THE TASK: Copy each of the following rows word for word, changing nothing.

--- Start RECORDS SUPPLIED ---

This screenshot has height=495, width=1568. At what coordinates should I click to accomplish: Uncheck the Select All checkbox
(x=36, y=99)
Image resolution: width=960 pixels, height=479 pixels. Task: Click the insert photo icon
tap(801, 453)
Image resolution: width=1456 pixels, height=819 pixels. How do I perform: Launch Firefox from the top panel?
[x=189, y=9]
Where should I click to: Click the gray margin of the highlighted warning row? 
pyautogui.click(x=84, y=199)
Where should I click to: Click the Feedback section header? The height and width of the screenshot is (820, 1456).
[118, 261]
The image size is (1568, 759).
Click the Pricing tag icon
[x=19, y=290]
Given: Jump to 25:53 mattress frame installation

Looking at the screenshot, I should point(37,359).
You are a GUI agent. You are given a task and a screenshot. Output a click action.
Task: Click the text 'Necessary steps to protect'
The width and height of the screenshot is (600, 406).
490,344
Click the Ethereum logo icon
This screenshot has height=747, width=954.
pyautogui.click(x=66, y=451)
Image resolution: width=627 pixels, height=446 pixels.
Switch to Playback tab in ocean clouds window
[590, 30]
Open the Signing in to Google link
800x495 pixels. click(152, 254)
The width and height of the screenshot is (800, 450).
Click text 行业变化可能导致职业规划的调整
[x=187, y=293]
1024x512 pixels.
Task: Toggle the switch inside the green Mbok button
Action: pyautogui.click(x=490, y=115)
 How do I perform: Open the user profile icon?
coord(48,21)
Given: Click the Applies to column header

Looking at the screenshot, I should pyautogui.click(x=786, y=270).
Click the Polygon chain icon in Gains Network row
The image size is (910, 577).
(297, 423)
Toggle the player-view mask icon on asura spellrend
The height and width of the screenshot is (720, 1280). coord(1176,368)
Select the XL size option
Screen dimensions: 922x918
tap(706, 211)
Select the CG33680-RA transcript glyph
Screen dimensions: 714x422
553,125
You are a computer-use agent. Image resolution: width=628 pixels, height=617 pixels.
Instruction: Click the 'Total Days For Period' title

--- End RECORDS SUPPLIED ---

RESULT:
This screenshot has height=495, width=1568. At what coordinates should I click to accomplish: Uncheck the Select All checkbox
(x=36, y=99)
Image resolution: width=960 pixels, height=479 pixels. Task: Click the insert photo icon
tap(801, 453)
Image resolution: width=1456 pixels, height=819 pixels. How do I perform: Launch Firefox from the top panel?
[x=189, y=9]
Where should I click to: Click the gray margin of the highlighted warning row? 
pyautogui.click(x=84, y=199)
Where should I click to: Click the Feedback section header? The height and width of the screenshot is (820, 1456).
[118, 261]
The image size is (1568, 759).
Click the Pricing tag icon
[x=19, y=290]
Given: Jump to 25:53 mattress frame installation

Looking at the screenshot, I should point(37,359).
You are a GUI agent. You are given a task and a screenshot. Output a click action.
Task: Click the text 'Necessary steps to protect'
The width and height of the screenshot is (600, 406).
490,344
Click the Ethereum logo icon
This screenshot has height=747, width=954.
pyautogui.click(x=66, y=451)
Image resolution: width=627 pixels, height=446 pixels.
Switch to Playback tab in ocean clouds window
[590, 30]
Open the Signing in to Google link
800x495 pixels. click(152, 254)
The width and height of the screenshot is (800, 450).
Click text 行业变化可能导致职业规划的调整
[x=187, y=293]
1024x512 pixels.
Task: Toggle the switch inside the green Mbok button
Action: pyautogui.click(x=490, y=115)
 How do I perform: Open the user profile icon?
coord(48,21)
Given: Click the Applies to column header

Looking at the screenshot, I should pyautogui.click(x=786, y=270).
Click the Polygon chain icon in Gains Network row
The image size is (910, 577).
(297, 423)
Toggle the player-view mask icon on asura spellrend
The height and width of the screenshot is (720, 1280). coord(1176,368)
Select the XL size option
Screen dimensions: 922x918
tap(706, 211)
Select the CG33680-RA transcript glyph
Screen dimensions: 714x422
553,125
You are a computer-use agent. Image resolution: width=628 pixels, height=617 pixels.
Instruction: Click the 'Total Days For Period' title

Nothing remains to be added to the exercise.